Start of Block
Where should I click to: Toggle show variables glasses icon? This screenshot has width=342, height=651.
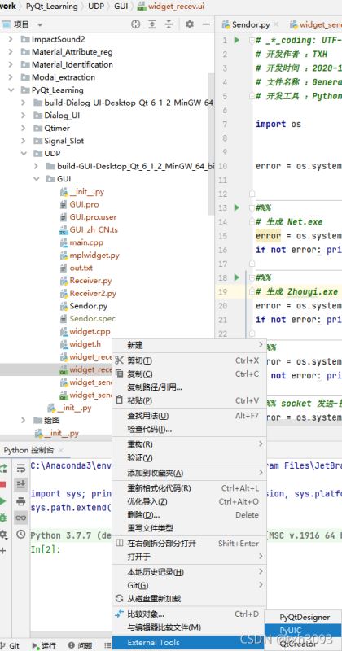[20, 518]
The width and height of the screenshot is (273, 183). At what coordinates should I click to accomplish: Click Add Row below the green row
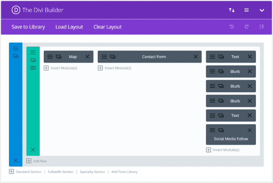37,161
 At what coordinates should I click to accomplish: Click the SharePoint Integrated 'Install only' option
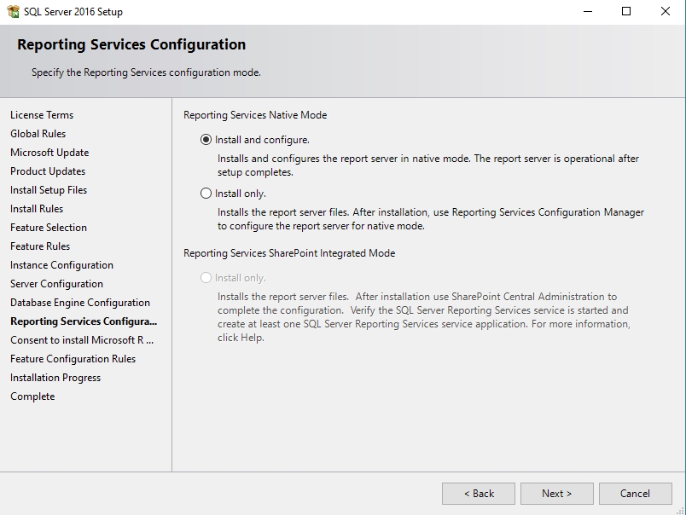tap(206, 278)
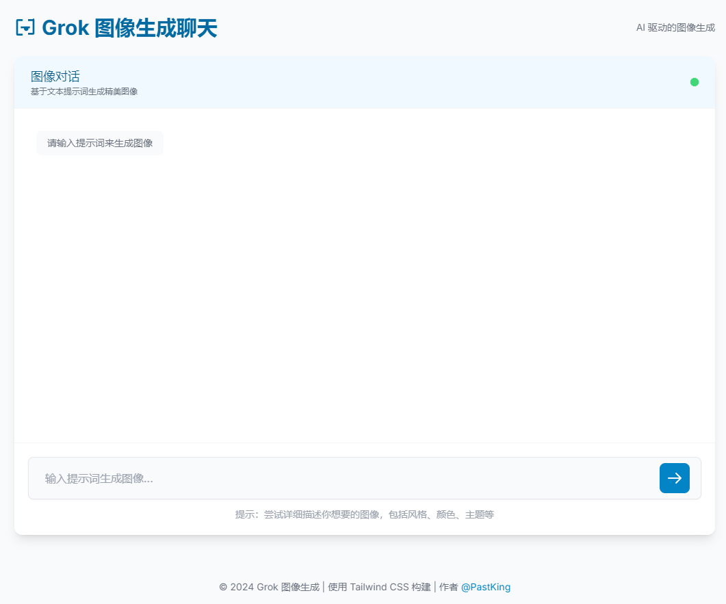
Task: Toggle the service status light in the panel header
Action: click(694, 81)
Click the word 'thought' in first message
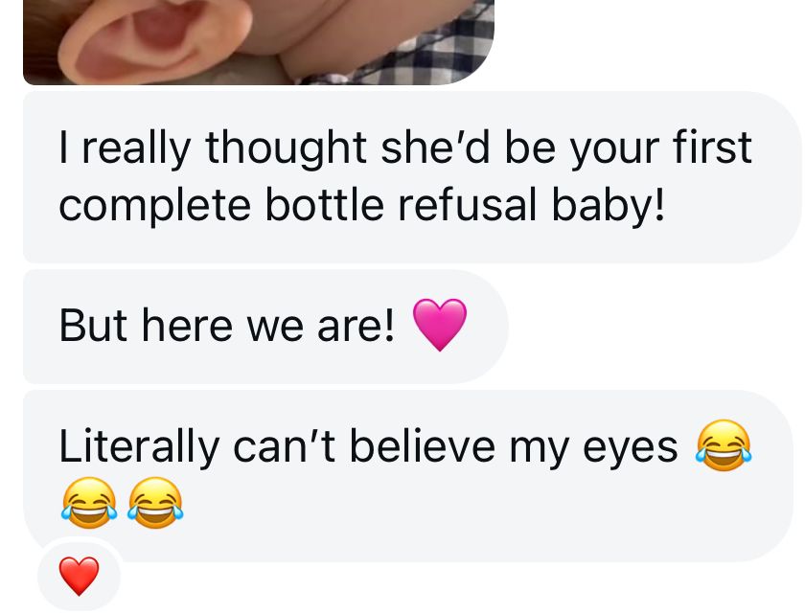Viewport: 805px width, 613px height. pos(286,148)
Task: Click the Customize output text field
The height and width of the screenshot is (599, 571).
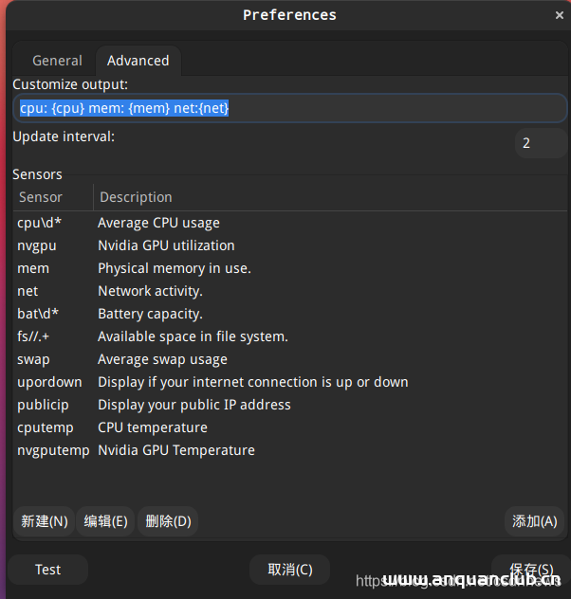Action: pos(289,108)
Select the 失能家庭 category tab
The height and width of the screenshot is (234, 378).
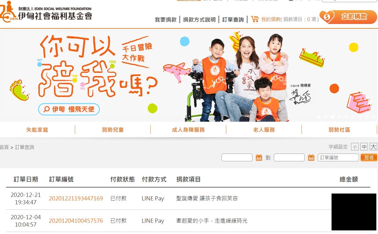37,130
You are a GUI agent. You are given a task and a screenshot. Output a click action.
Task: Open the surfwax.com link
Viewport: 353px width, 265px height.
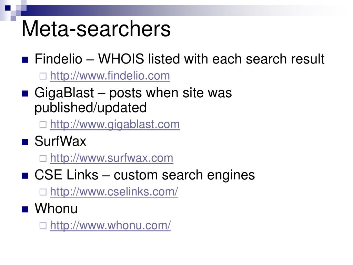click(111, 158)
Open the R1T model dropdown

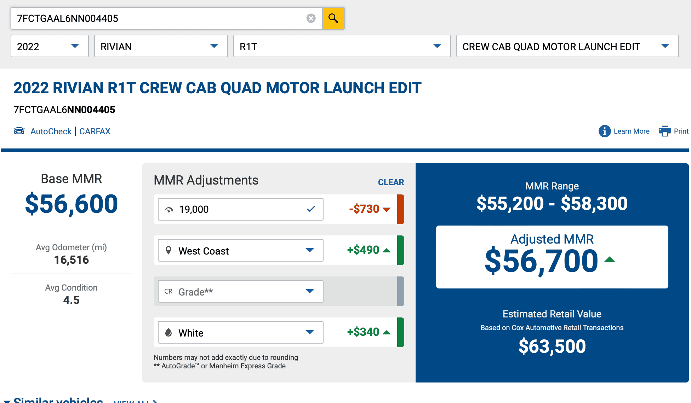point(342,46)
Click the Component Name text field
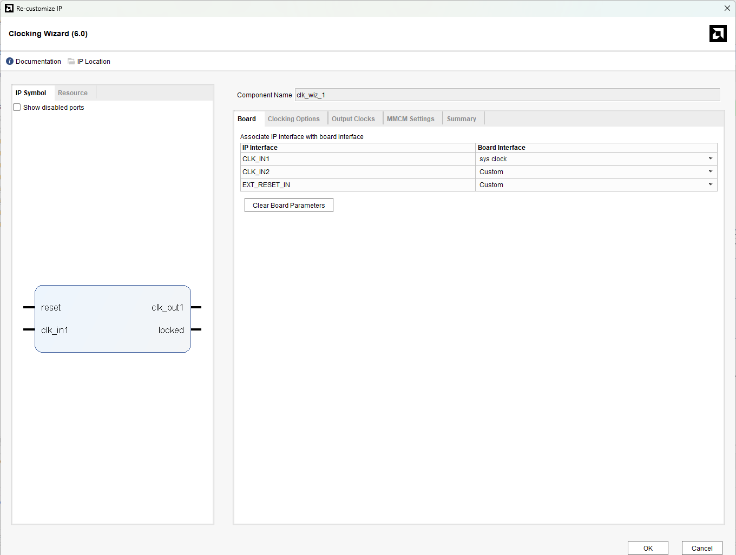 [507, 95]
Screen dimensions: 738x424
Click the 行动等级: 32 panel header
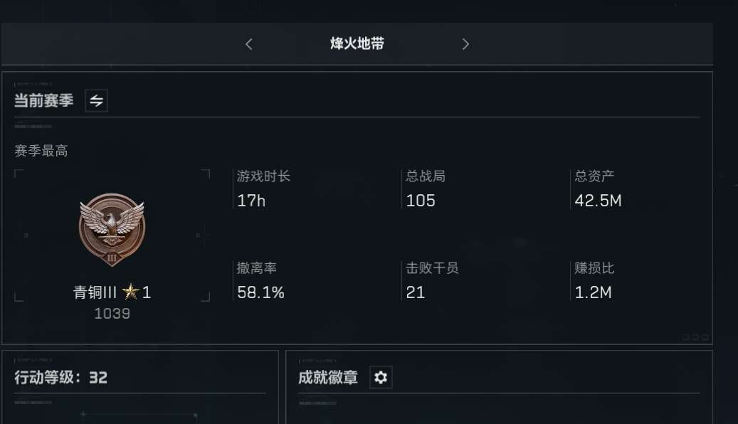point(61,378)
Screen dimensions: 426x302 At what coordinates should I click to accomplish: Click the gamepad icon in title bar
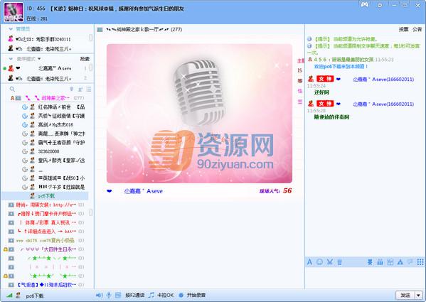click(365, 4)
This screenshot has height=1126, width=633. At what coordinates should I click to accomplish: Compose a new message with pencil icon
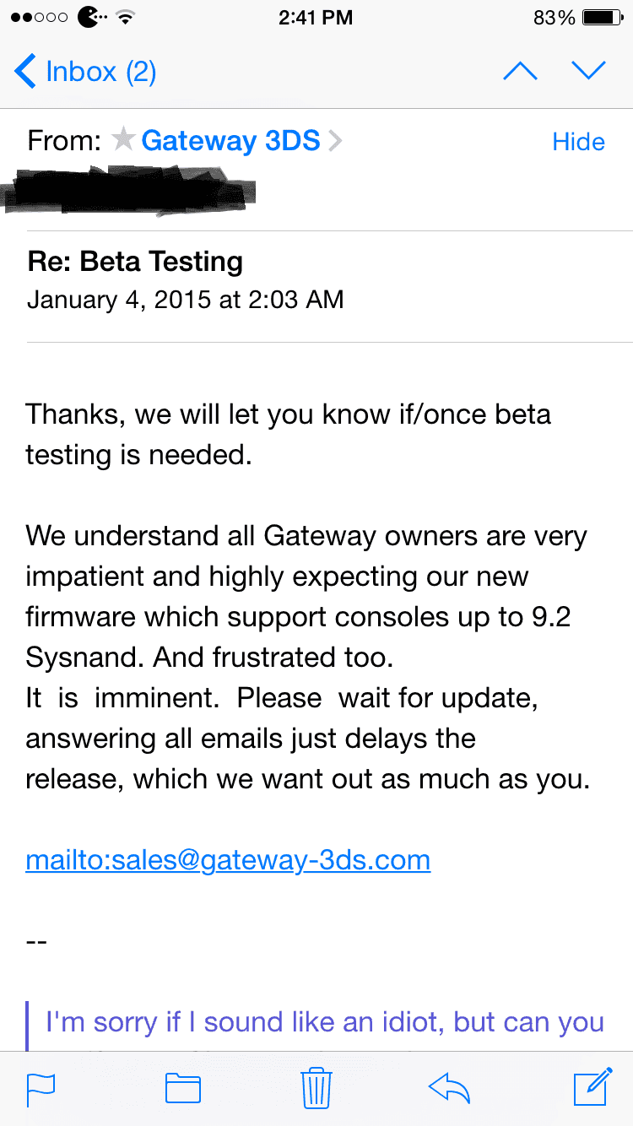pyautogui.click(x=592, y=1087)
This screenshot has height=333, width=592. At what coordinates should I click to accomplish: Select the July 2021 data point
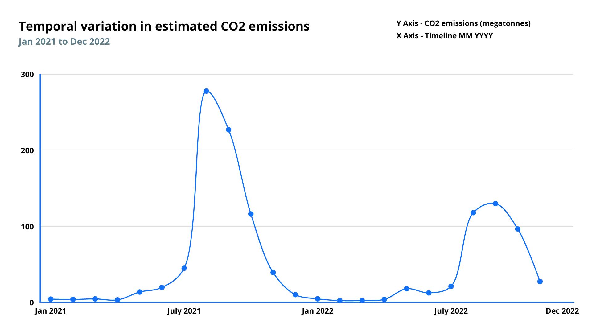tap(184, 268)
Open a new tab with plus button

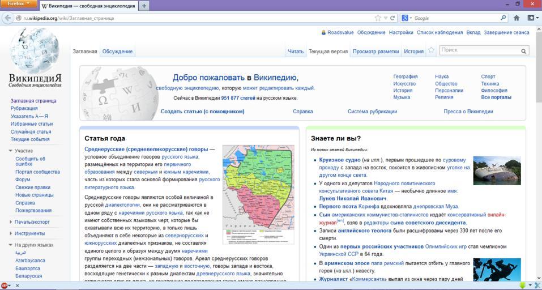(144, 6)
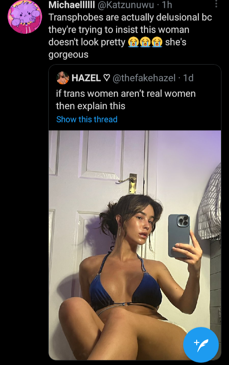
End of Block
About this task:
Leave out the pictures and give the rest of the records again exactly.

Result of this exercise:
Where should I click to: Toggle show variables glasses icon? This screenshot has width=342, height=651.
[20, 518]
The width and height of the screenshot is (273, 183). At what coordinates should I click to accomplish: Click Add Row below the green row
37,161
 At what coordinates should I click to accomplish: Click the SharePoint Integrated 'Install only' option
tap(206, 278)
Task: Toggle the service status light in the panel header
Action: click(694, 81)
Click the word 'thought' in first message
Viewport: 805px width, 613px height. pos(286,148)
Task: Click the Customize output text field
The height and width of the screenshot is (599, 571).
Action: pos(289,108)
Select the 失能家庭 category tab
The height and width of the screenshot is (234, 378).
37,130
You are a GUI agent. You are given a task and a screenshot. Output a click action.
Task: Open the surfwax.com link
Viewport: 353px width, 265px height.
click(111, 158)
Open the R1T model dropdown

point(342,46)
Click the Component Name text field
 [507, 95]
Screen dimensions: 738x424
Click the 行动等级: 32 panel header
point(61,378)
Screen dimensions: 426x302 At what coordinates should I click to accomplish: Click the gamepad icon in title bar
click(365, 4)
This screenshot has height=1126, width=633. At what coordinates should I click to accomplish: Compose a new message with pencil icon
pyautogui.click(x=592, y=1087)
This screenshot has height=333, width=592. At what coordinates should I click to accomplish: Select the July 2021 data point
tap(184, 268)
Open a new tab with plus button

(144, 6)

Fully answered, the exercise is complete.